Pour son tour de piste de lundi, lui qui est des sept galas Juste pour rire 2015, Guillaume Wagner a causé masturbation (et comparé les hommes qui s’y adonnent à «des écureuils sur le crack»), fellations, Fifty Shades of Grey et amour sur Internet. Son franc-parler seyait bien à un collectif portant sur les plaisirs de la chair.

Grâce à la thématique de la luxure, Maxim Martin avait le prétexte idéal pour traiter de «l’affaire» Joël Legendre, qui a été le fil conducteur de toute sa tirade. De son œil toujours vif, il a soulevé d’excellents points. «Il y a plus de gens qui se masturbent que de gens qui fument la cigarette. Techniquement, on devrait pouvoir le faire en public», a suggéré Maxim.

Il a finalement terminé son analyse en établissant une judicieuse comparaison entre le cas de Joël Legendre et celui de Claude Dubois, condamné à la prison pour alcool au volant.

Galerie photo Gala Laurent Paquin au Festival Juste pour rire 2015 Voyez les images

P-A Méthot a été très bon en détaillant quelques pratiques sexuelles qu’il juge douteuses, comme le ponnying (cherchez sur Internet...), le dirty talk ou les déguisements de mascottes. Il a raconté avoir déjà essayé d’enduire sa conjointe d’huile pour faire l’amour. «Quand les ambulanciers sont arrivés, ils l’ont échappée trois fois tellement elle était glissante!»

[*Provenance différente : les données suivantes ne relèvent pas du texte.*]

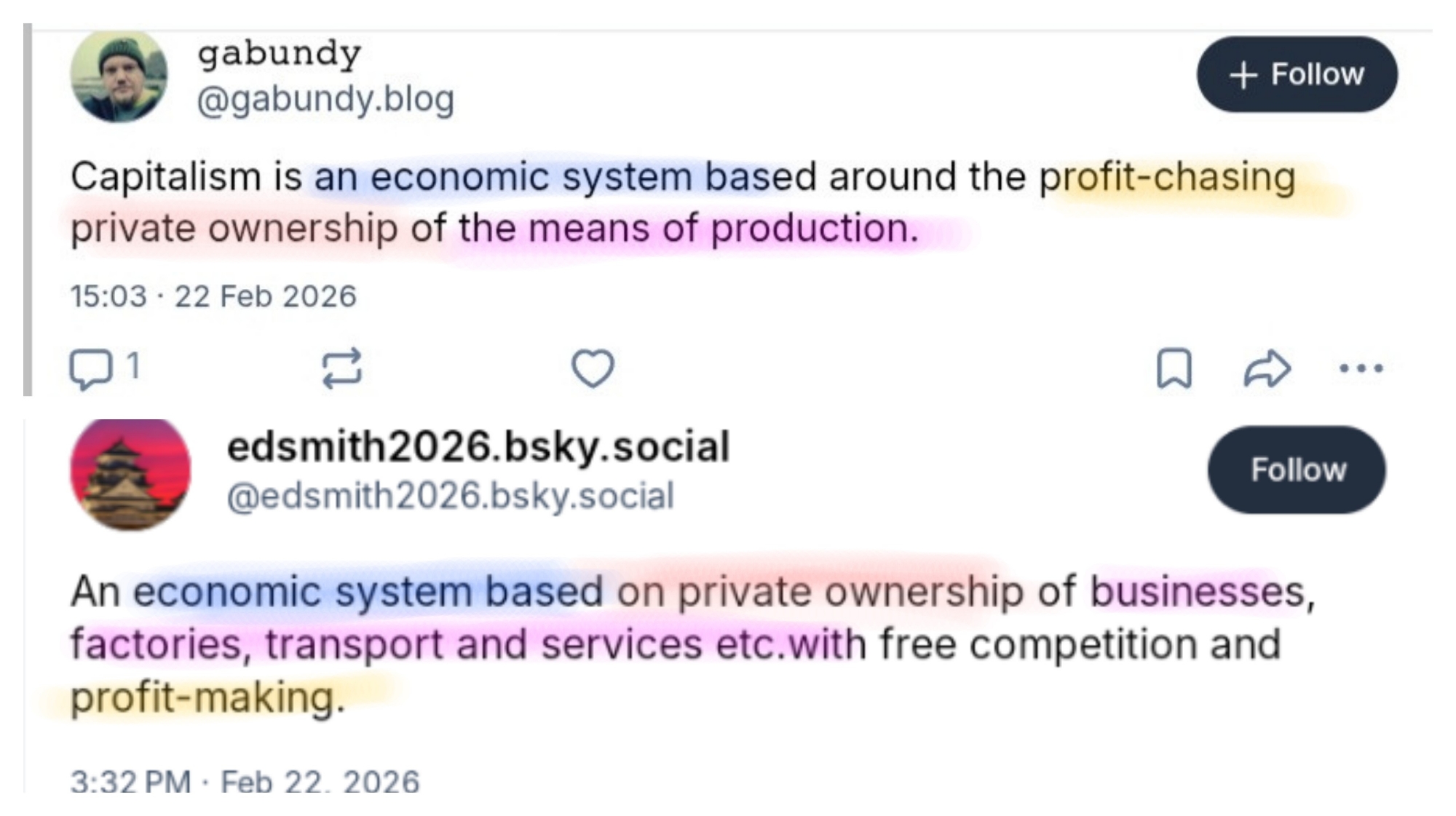The width and height of the screenshot is (1456, 816).
Task: Click the highlighted "profit-making" text
Action: [207, 697]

Bellefeuille et le Kâmasûtra

Dans ce feu roulant de numéros à forte odeur de testostérone, Mélanie Ghanimé était la seule représentante féminine au rayon du stand-up. Elle s’est attardée à quelques-unes de ses mauvaises expériences sous les draps, comme lorsqu’elle s’est endormie pendant un cunnilingus. On salue la présence et l’énergie de la jeune femme, qui a bien tiré son épingle du jeu parmi toutes ces grosses pointures.

Le jeune Alex Douville a montré de quel bois il se chauffe en s’attaquant à quelques clichés de la pornographie. Il s’est fait grandement remarquer avec son style percutant ; vous le reverrez ailleurs prochainement, c’est certain. À elle seule, son introduction donnait le ton: «Moi et les femmes, on a une relation communément appelée amour-peur. J’ai l’air du parfait violeur. Je suis obligé d’aller cruiser dans les bibliothèques, parce que là, les filles n’ont pas le droit de crier», a exposé le costaud barbu, néanmoins fort sympathique.

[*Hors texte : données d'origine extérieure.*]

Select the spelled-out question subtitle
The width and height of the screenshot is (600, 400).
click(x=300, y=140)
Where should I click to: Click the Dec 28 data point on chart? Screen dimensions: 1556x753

Mais le plus grand succès de la soirée revient à François Bellefeuille, qui a littéralement fait crouler la salle de rire avec son interprétation, très personnelle, du Kâmasûtra, images à l’appui. On sentait que les spectateurs en auraient pris beaucoup plus… jusqu’à crier «Encore»!

Quelques pépins

Très intéressant, le rendez-vous de Laurent Paquin avait pourtant commencé sur une note bizarre et on craignait un peu le pire. Le spectacle, prévu pour 18h30, a commencé avec quelques minutes de retard, mais les gens dans la salle ne s’impatientaient pas outre mesure. On a toutefois eu l’impression que ce décalage a quelque peu accéléré le rythme du gala, vers la fin.

Puis, pendant le tour de chant de Véronique Claveau, au début, nul n’entendait la voix de l’interprète en raison de problèmes de sonorisation. Quelques secondes ont été nécessaires avant qu’on n’intervienne pour régler le problème. Mais heureusement, tout s’est placé lorsque Laurent Paquin a pris le contrôle, et les 3200 spectateurs réunis à Wilfrid-Pelletier (la salle affichait complet), ont vécu non pas une intense partie de jambes en l’air, mais très agréable moment d’humour, qui sera renouvelé ce mardi, 14 juillet, à 18h30 et 21h30.